Esenciales en la ópera barroca

Durante los siglos XVII y XVIII, los castrados –castrati ya, una vez que Italia, de nuevo y como es costumbre, se hiciera con la marca- dominan el panorama cultural europeo con una popularidad y un entusiasmo similares a los de los toreros españoles del XIX o de los futbolistas de ahora mismo. Una popularidad y un entusiasmo paradójicos porque, naturalmente, la castración nunca fue considerada una actividad legal y un opaco silencio se extendía sobre el tema en lo que se refiere a la producción de este tipo de cantantes. En el sentimiento general, existía una cierta ambivalencia hacia su figura, admirados como cantantes pero repudiados como hombres, y en el mundo artístico todo se envolvía con un profundo fariseísmo respecto a los que siempre se suponía víctimas en su infancia de un accidente, que había tenido, precisamente, esas consecuencias.

Con la desaparición del barroco van perdiendo sentido estas figuras insólitas y, aunque a lo largo del XIX algunos castrati perviven, su papel será ya marginal y decadente.
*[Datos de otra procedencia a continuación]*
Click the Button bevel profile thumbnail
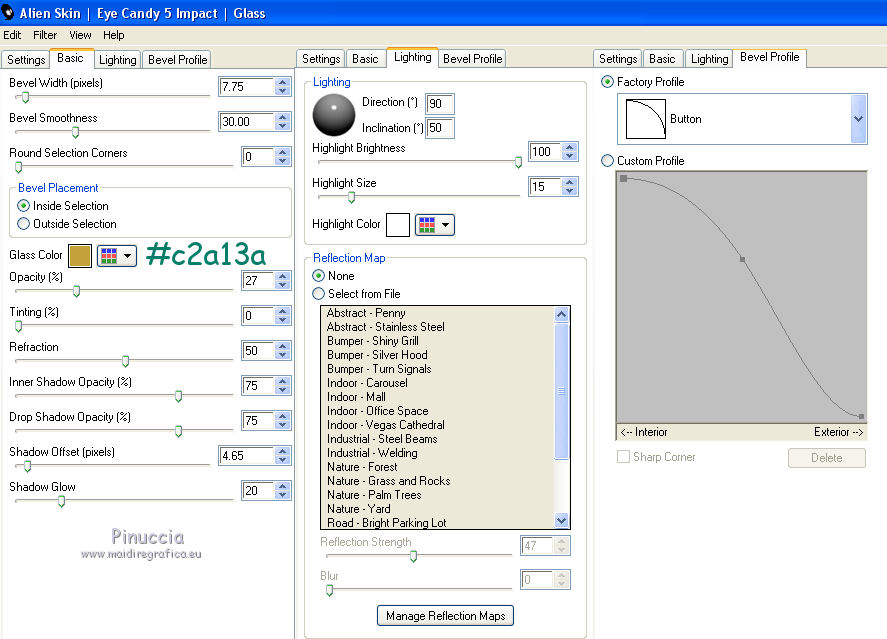[x=645, y=119]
Los últimos ejemplares se mantienen donde surgieron, en el ámbito eclesiástico, y es un tal Alessandro Moreschi, cantor de la Capilla Sixtina hasta 1913, a quien le cabe el dudoso honor de ser el último cantante castrado y el único que ha dejado un registro grabado de su voz y su, ya decadente, arte.

Buena parte de la música vocal barroca, y casi toda la operística, está pensada y compuesta para ser interpretada, en muchos de sus papeles, por cantantes castrados. Ello significa que las partituras que nosotros escuchamos ahora están adaptadas a las voces normales de nuestros cantantes. Según el caso, un mismo papel puede ser interpretado por una voz femenina o por un contratenor y, en todo caso, estos (la voz masculina más alta, que se obtiene empleando el falsete y un uso particular de la garganta) son cantantes infrecuentes y muy cotizados para asumir papeles esenciales de la ópera barroca.
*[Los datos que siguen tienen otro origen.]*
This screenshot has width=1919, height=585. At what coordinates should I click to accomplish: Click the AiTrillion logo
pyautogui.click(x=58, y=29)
Nunca volveremos a ver castrati en vivo y en directo pero la tecnología puede conseguir el milagro de que los disfrutemos. En la ya mencionada película Farinelli, il castrato, un bipoic del famoso Carlo Broschi que marcó la escena italiana, inglesa y española de principios del XVIII, una soprano y un contratenor, a dúo, realizaban la voz que se le suponía al famoso cantante. Por esa vía es probable que se pueda reproducir con bastante exactitud aquel fenómeno asombroso que despertó tantas pasiones en el apasionado barroco. Nosotros lo podemos vivir con una mezcla de pasmo, curiosidad y admiración, pero lo cierto es que aquella música, con castrados o sin ellos, sigue marcando una de las cumbres de la creación estética de todos los tiempos. 

Es lo que tenía el barroco: paradojas constantes sobre las que seguir reflexionando.